═══ THE RECORDS ═══

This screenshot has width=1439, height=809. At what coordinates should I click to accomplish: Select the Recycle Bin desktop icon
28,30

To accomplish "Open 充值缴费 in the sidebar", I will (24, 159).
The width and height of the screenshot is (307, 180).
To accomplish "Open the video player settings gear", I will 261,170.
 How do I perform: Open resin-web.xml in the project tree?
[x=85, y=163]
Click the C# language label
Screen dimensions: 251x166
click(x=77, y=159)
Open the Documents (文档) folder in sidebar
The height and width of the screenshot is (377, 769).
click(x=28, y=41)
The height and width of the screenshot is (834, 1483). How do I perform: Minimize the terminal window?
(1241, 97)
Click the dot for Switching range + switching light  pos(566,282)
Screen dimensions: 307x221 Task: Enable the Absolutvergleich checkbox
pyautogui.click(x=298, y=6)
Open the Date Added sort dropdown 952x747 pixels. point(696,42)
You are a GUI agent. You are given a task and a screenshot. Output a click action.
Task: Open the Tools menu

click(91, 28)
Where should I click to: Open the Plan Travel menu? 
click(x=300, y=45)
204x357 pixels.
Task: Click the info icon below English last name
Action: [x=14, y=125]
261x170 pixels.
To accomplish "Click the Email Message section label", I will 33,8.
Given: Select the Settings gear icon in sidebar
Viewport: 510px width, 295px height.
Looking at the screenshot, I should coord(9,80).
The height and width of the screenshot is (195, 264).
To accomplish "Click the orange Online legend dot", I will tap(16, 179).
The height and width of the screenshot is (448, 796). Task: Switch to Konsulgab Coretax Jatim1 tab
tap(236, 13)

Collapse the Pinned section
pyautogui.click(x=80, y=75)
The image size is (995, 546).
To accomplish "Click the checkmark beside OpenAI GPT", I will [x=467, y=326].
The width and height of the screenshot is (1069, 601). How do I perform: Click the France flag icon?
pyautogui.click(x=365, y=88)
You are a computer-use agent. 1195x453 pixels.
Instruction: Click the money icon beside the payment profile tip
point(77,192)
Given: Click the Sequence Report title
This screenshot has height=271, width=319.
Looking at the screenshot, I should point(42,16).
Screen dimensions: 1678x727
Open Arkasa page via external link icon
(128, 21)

═══

● STATED GOAL
Can you reproduce the rows above without any changes, starting with the line containing "261x170 pixels." and ending with the line containing "pyautogui.click(x=365, y=88)"?

● OUTPUT BELOW
261x170 pixels.
To accomplish "Click the Email Message section label", I will 33,8.
Given: Select the Settings gear icon in sidebar
Viewport: 510px width, 295px height.
Looking at the screenshot, I should coord(9,80).
The height and width of the screenshot is (195, 264).
To accomplish "Click the orange Online legend dot", I will tap(16, 179).
The height and width of the screenshot is (448, 796). Task: Switch to Konsulgab Coretax Jatim1 tab
tap(236, 13)

Collapse the Pinned section
pyautogui.click(x=80, y=75)
The image size is (995, 546).
To accomplish "Click the checkmark beside OpenAI GPT", I will [x=467, y=326].
The width and height of the screenshot is (1069, 601). How do I perform: Click the France flag icon?
pyautogui.click(x=365, y=88)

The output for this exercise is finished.